UBS said it will buy back up to 2 billion Swiss francs worth of its own shares, as it unveiled targets for the next two years. The move comes alongside a quarterly loss due to massive write-down following tax reforms in the U.S.

The Zurich-based bank swung to a 2.22 billion franc net loss for the fourth-quarter from a year-ago profit after digesting a nearly 2.9 billion franc hit. The write-down, flagged last month, is due to reforms passed in the U.S. by President Donald Trump which do away with tax credits that many firms had been taking advantage of until now.

But UBS unveiled a series of measures designed to please shareholders, including an 8 percent hike in annual dividend to 0.65 francs per share and a promise to keep lifting payouts.

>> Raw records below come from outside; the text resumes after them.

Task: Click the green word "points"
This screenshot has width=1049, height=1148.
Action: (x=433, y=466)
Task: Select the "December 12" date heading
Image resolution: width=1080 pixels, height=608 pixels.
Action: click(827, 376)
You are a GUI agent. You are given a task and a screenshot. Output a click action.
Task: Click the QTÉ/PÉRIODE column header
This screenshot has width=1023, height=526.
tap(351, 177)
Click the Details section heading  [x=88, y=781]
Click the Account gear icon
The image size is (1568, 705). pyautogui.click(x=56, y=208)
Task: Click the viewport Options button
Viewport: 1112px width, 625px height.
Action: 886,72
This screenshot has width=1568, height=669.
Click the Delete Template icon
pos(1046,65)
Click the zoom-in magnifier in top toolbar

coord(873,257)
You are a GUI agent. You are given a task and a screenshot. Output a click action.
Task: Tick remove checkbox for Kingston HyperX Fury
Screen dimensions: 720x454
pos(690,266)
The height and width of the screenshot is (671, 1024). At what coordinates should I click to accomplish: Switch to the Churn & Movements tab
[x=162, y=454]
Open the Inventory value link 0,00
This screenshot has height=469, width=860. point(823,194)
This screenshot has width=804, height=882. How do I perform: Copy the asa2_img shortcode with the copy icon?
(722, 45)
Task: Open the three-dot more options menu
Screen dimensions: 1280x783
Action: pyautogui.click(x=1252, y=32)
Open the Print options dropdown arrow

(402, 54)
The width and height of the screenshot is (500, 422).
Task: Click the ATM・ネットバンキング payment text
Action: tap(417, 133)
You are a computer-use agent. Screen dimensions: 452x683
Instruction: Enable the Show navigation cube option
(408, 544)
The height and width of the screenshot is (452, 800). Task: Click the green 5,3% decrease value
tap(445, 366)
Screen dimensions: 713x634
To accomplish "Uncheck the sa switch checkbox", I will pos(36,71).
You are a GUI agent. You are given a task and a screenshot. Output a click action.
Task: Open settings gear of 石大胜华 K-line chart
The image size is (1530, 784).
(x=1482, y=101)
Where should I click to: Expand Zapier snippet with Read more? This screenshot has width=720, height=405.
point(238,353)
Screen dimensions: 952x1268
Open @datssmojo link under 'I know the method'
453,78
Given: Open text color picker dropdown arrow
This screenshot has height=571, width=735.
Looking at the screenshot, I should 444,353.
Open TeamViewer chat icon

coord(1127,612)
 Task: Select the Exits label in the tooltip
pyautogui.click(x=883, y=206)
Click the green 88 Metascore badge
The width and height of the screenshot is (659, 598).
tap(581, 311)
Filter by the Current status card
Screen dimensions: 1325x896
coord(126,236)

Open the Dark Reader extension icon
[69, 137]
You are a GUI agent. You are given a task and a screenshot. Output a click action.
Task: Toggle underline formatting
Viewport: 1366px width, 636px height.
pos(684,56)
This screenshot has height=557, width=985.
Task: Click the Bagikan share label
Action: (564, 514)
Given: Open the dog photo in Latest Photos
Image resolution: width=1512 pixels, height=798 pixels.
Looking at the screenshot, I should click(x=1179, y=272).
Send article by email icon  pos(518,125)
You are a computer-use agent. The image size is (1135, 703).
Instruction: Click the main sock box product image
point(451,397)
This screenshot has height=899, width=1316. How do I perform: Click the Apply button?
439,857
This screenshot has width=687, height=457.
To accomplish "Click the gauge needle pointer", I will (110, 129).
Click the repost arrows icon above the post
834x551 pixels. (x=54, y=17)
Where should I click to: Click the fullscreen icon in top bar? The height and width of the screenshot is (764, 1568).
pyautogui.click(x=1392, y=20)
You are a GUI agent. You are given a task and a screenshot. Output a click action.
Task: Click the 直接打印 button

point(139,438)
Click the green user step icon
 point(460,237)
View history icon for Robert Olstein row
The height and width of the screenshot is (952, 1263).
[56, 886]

Next month, UBS will start a 2 billion franc share buyback through 2020 – its first such move since the financial crisis of 2008/09 which nearly felled the bank.

Debt Slump

The Swiss bank also unveiled new financial targets for its units for the next three years – the first time it has comprehensively done so since 2012, when it embarked on a deep restructuring to dramatically cut back its securities arm in favor of its larger and more successful private bank. Five years on, UBS has followed through on its pledge, but failed to excite investors – much to the frustration of CEO Sergio Ermotti.

The shareholder sweeteners aside, profit before taxes plummeted at UBS' investment bank. The unit's equity boom during the quarter couldn't offset a drop in foreign exchange, interest rates and bond-trading amid a dearth of volatility. UBS' private bank's profit surged by nearly one-third, underpinned by rising income as well as spending cuts.

Tech Spending

The bank hoovered up 14.2 billion francs in total net money during the quarter, even after digesting 6 billion in withdrawals from European clients with hidden offshore accounts. The wealth management unit's long-standing head, Juerg Zeltner, left the bank suddenly last month, and has been replaced by relative newcomer Martin Blessing, who formerly ran Commerzbank in Germany.

The bank said it would draw the flagship unit together with its U.S. counterpart, a brokerage which competes with giants Morgan Stanley, J.P. Morgan, and Wells Fargo. «It will mean improved efficiency, more sharing of best practices, greater returns on our investments and enhanced client service,» Ermotti said in a statement. Blessing and his U.S. counterpart, Tom Naratil, will jointly run the unit.

At the same time, UBS will spend roughly 1 billion francs more in the next three years on technology, as part of a move to put 10 percent of its revenue towards better equipping itself for the digital onslaught. The investment will go towards distinguishing UBS' offering for clients, but also towards improving its effectiveness and efficiency behind the scenes.